Clint Eastwood a gagné. Il avait en effet inscrit son nom sur la liste des rares pro-Bush de Hollywood. Ça tombe bien: durant les jours qui ont précédé la réélection du président américain, j'avais éprouvé l'envie de faire réimprimer ce tee-shirt qui s'arrachait dans les années 80. On y lisait: «Clint for President!» C'était l'époque où Eastwood n'avait pas encore signé ses plus grands films, les Impitoyable, Un Monde parfait, Sur la Route de Madison et Mystic River. C'était l'époque où, élu le 15 avril 1986 et sous bannière indépendante à la mairie de la touristico-californienne Carmel, il avait décidé de ne pas prolonger sa présence au-delà d'un mandat. Parce que, disait-il sagement, «la démocratie, c'est l'alternance».
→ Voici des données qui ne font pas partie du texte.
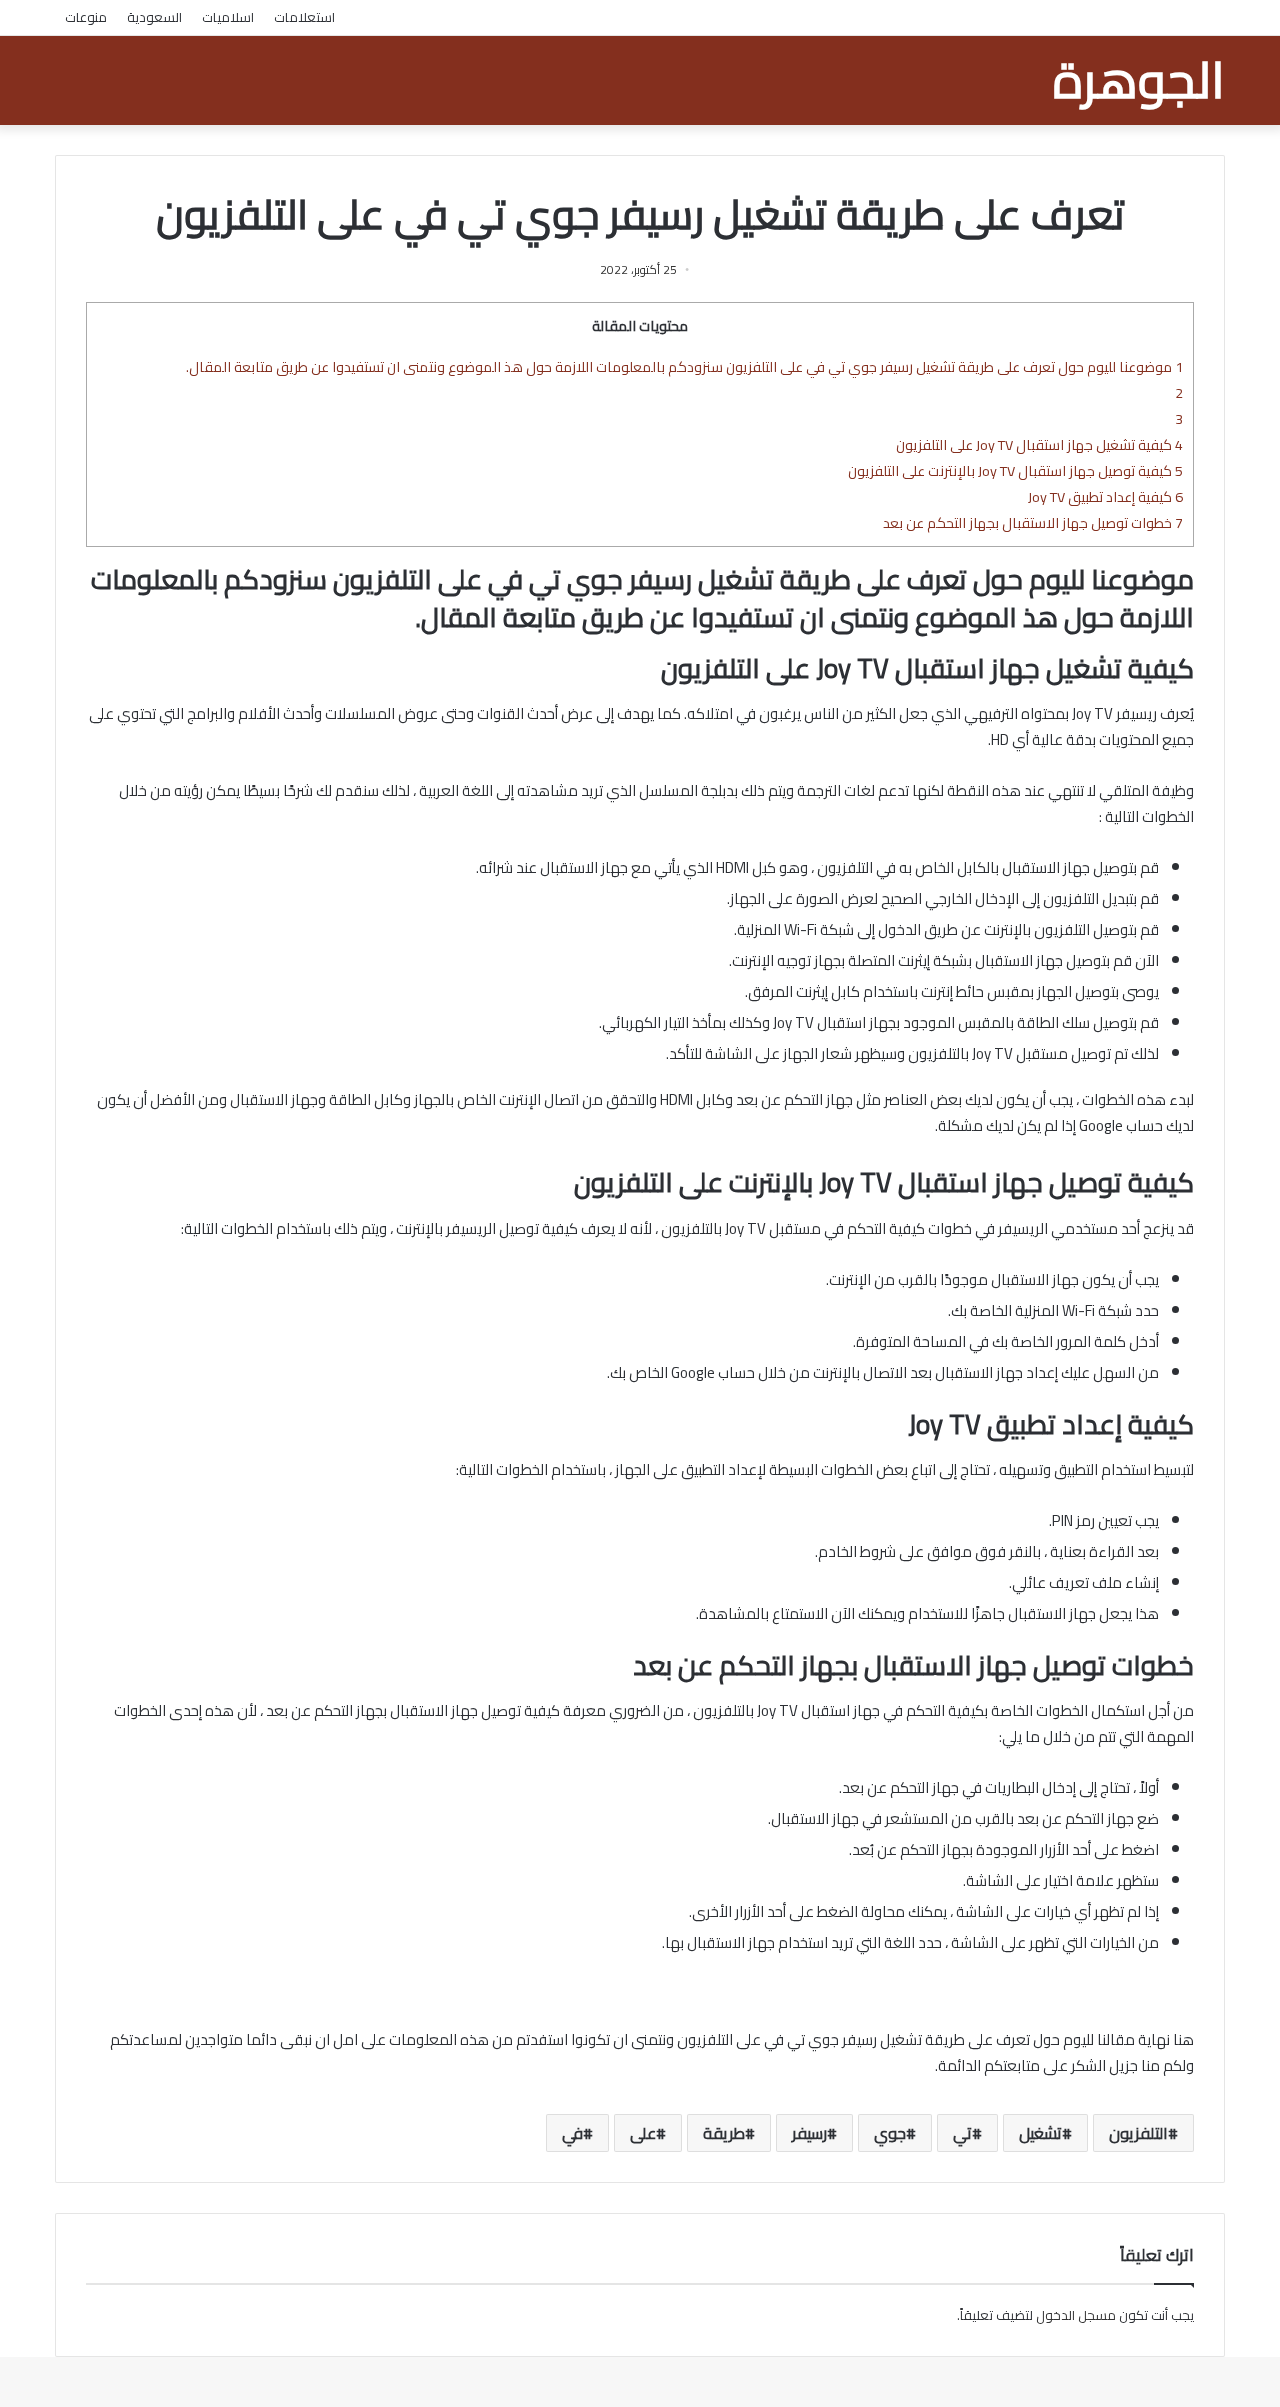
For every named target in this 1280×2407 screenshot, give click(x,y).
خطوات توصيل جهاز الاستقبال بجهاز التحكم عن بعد (1033, 522)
«Clint for President!» J'ai eu envie de faire réimprimer ce tee-shirt, à force d'entendre, ces dernières semaines, ce ricanement: «Ton Clint soutient Bush: je n'irai plus jamais voir ses films!» C'est vrai, «mon» Clint a soutenu George W. Bush. Pire, ce faisant il s'est aligné aux côtés de noms que le bon goût réprouve au point que les anti-Bush ne se privent pas de les rappeler: Bruce Willis, Britney Spears, Chuck Norris, Schwarzie ou Ricky Martin. Autant de noms, autant de coups de fouet qui font mal à la réputation d'Eastwood en Europe.
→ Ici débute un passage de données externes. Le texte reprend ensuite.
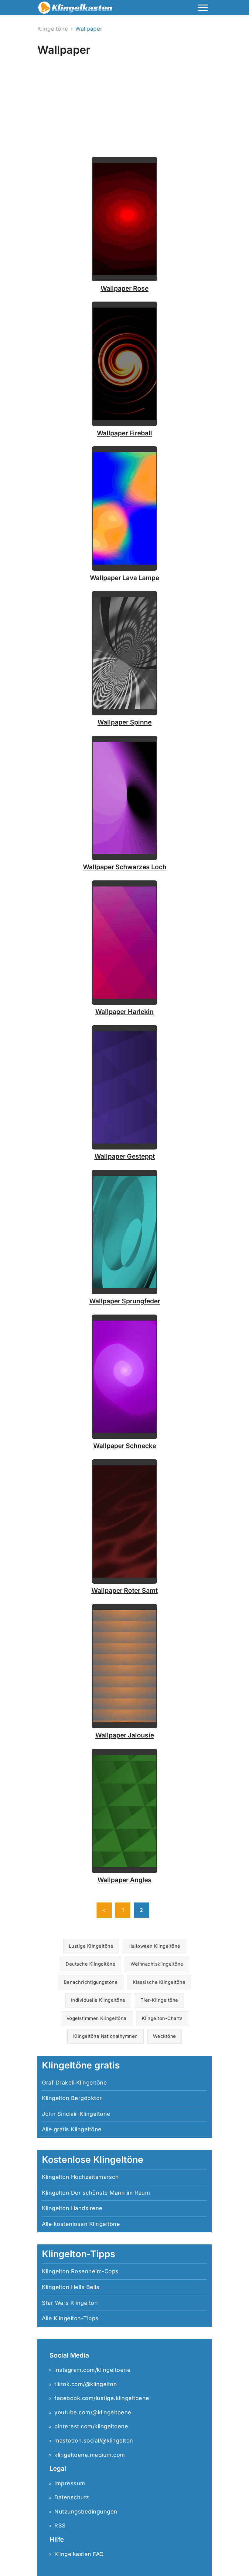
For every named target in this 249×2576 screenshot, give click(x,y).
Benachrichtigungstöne (91, 1982)
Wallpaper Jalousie (124, 1735)
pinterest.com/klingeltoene (91, 2426)
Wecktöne (164, 2036)
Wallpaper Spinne (124, 722)
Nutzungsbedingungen (86, 2511)
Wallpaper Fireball (124, 433)
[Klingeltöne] (75, 9)
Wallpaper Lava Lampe (124, 578)
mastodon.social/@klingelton (93, 2440)
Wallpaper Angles (124, 1880)
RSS (60, 2525)
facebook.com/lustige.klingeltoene (101, 2398)
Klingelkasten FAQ (79, 2554)
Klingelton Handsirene (72, 2208)
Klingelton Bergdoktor (72, 2098)
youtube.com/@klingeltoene (92, 2412)
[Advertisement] (124, 101)
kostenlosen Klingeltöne (87, 2224)
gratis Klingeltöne (78, 2129)
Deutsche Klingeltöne (90, 1964)
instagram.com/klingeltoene (92, 2370)
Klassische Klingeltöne (159, 1982)
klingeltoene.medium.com (89, 2455)
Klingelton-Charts (162, 2018)
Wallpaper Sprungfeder (124, 1301)
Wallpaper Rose (124, 288)
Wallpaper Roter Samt (124, 1590)
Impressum (69, 2483)
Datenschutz (71, 2497)
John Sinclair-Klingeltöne (76, 2114)
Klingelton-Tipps (76, 2318)
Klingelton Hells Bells (70, 2287)
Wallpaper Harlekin (124, 1011)
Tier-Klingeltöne (159, 2000)
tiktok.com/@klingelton (85, 2384)
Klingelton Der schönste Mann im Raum (96, 2192)
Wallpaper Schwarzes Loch (124, 867)
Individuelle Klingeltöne (98, 2000)
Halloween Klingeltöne (154, 1946)
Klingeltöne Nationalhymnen (105, 2036)
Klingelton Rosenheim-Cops (80, 2271)
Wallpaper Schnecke (124, 1446)
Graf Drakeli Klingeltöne (74, 2082)
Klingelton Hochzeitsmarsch (80, 2177)
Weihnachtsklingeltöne (157, 1964)
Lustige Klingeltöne (91, 1946)
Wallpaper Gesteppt (124, 1156)
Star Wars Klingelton (70, 2303)
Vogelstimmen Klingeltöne (97, 2018)
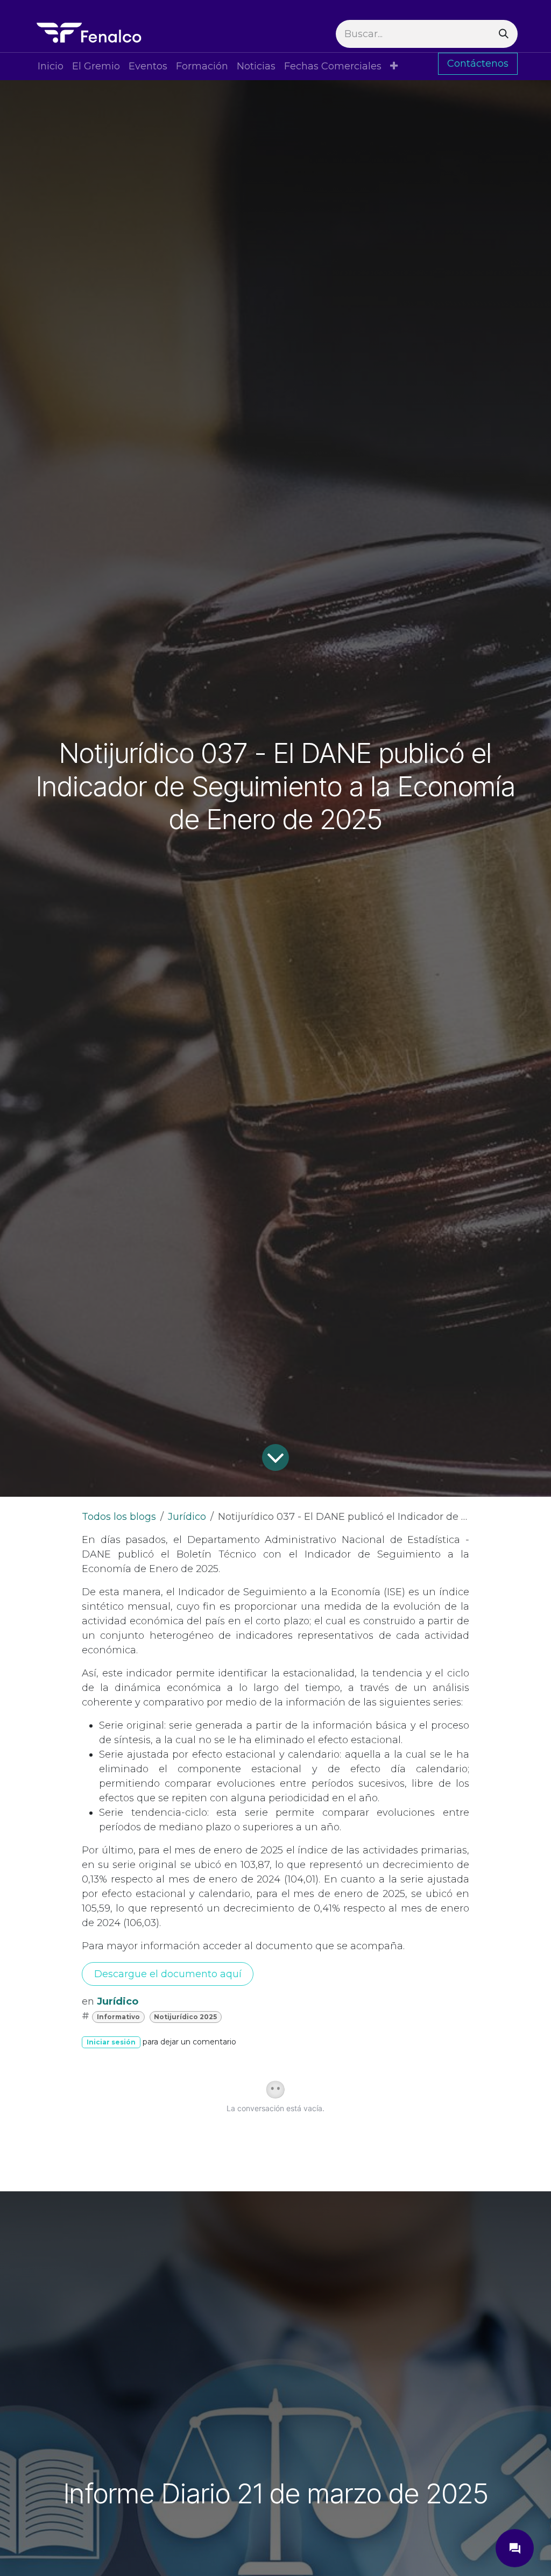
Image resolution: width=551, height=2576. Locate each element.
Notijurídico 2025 (185, 2017)
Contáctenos (477, 63)
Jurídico (187, 1517)
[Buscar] (504, 34)
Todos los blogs (119, 1517)
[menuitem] (50, 66)
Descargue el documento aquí (168, 1974)
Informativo (118, 2017)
Est-ce, pourtant, aussi simple? A force de croire que l'Amérique tout entière réfléchit en noir et blanc, en bons et en méchants, ne lui avons-nous pas, nous-mêmes, appliqué cette seule grille de lecture? Une grille qui n'explique pas pourquoi des personnalités de talent comme Dennis Hopper, Robert Duvall ou James Woods ont accompagné l'opinion d'Eastwood. Une grille

de lecture qui n'explique pas davantage comment Clint peut soutenir le président sortant alors que les têtes d'affiche de son dernier film, Mystic River, furent recrutées parmi les plus fervents opposants de Bush: Sean Penn, Tim Robbins, Marcia Gay Harden. Ne manquait guère que Michael Moore au générique.

Clint avait pourtant désigné, dans l'alternance, sa valeur démocratique suprême. Il mentait élégamment.
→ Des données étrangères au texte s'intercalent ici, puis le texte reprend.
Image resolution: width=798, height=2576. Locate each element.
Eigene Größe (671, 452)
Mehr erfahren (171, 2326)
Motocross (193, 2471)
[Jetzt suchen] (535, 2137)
Sa valeur première, celle que tous ses films n'ont cessé de défendre, c'est le libre choix de chacun. Et c'est précisément en explorant plutôt cette zone grise et ambiguë, qui échappe à une description manichéenne du cinéma, des votants et du monde, que Clint Eastwood reste l'un des artistes contemporains les plus importants.